The City of Culture of Galicia is a new cultural center for the Province of Galicia in northwestern Spain. Located on a small hill overlooking the pilgrim city of Santiago de Compostela. In March 2013, 14 years after the commencement of the project, work was stopped despite being unfinished due to budget overruns.
Twelve proposals were initially submitted to this competition for ideas by renowned national and international architects' studios, to end by being eleven, once Santiago Calatrava withdrew his project. The architects who brought forward their ideas to define the architectural complex and its uses were Ricardo Bofill, Peter Eisenman, Manuel Gallego Jorreto, Annette Gigon and Mike Guyer (Gigon / Guyer Architekten), Steven Holl, Rem Koolhaas, Daniel Libeskind, Juan Navarro Baldeweg, Jean Nouvel, Dominique Perrault and Cesar Portela.

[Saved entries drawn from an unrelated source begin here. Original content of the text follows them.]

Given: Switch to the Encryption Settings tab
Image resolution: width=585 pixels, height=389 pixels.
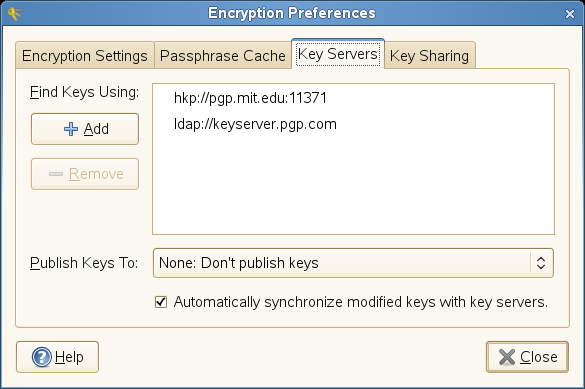Looking at the screenshot, I should [85, 56].
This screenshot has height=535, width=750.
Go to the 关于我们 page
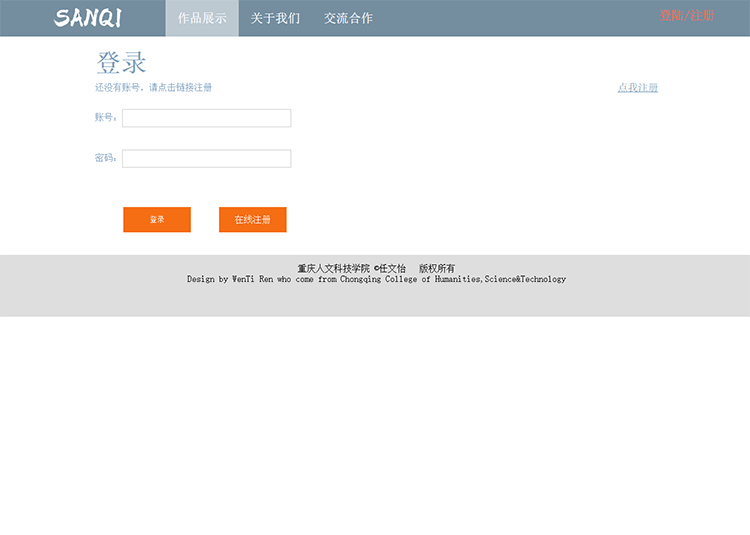[x=275, y=18]
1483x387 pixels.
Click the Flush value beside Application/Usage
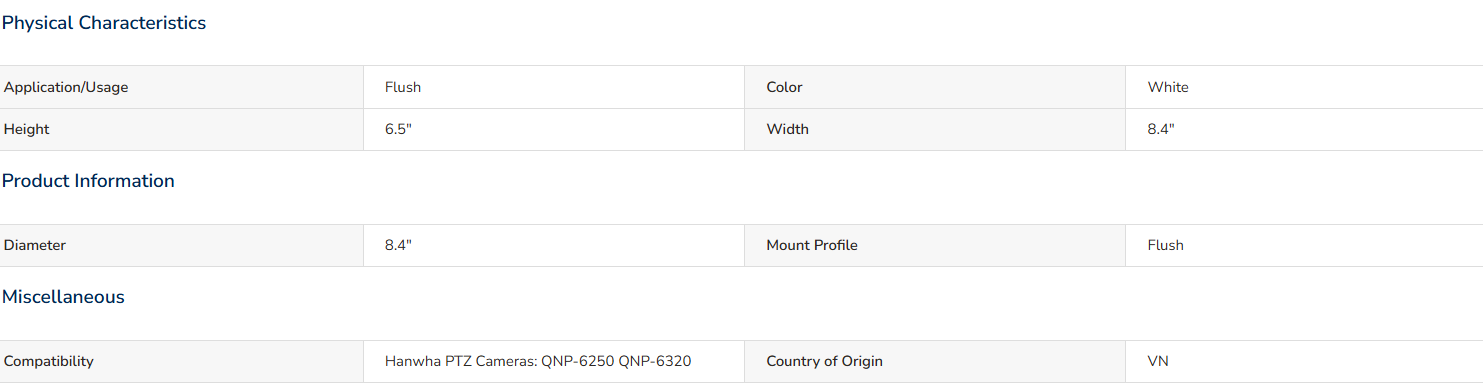403,87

Out of these ideas, the final project selected for development was designed by Eisenman Architects. According to the Jury's decision it was, "unique both in concept and plasticity, and exceptionally in tune with the site's location".
Peter Eisenman proposed that two towers will be erected on the site of the City of Culture as a tribute to the architect John Hejduk, who had been a colleague of his in the group of Five Architects. The Hejduk Memorial Towers were designed by Hejduk in 1992 as botanical towers for the park of Belvis in Santiago de Compostela, though they were eventually not built.
The Towers shall be used to host the reception and information services for the City of Culture. They are built around a skeleton frame made of steel 25 metres high, with two different claddings: one in glass and the other in slabs of blue granite.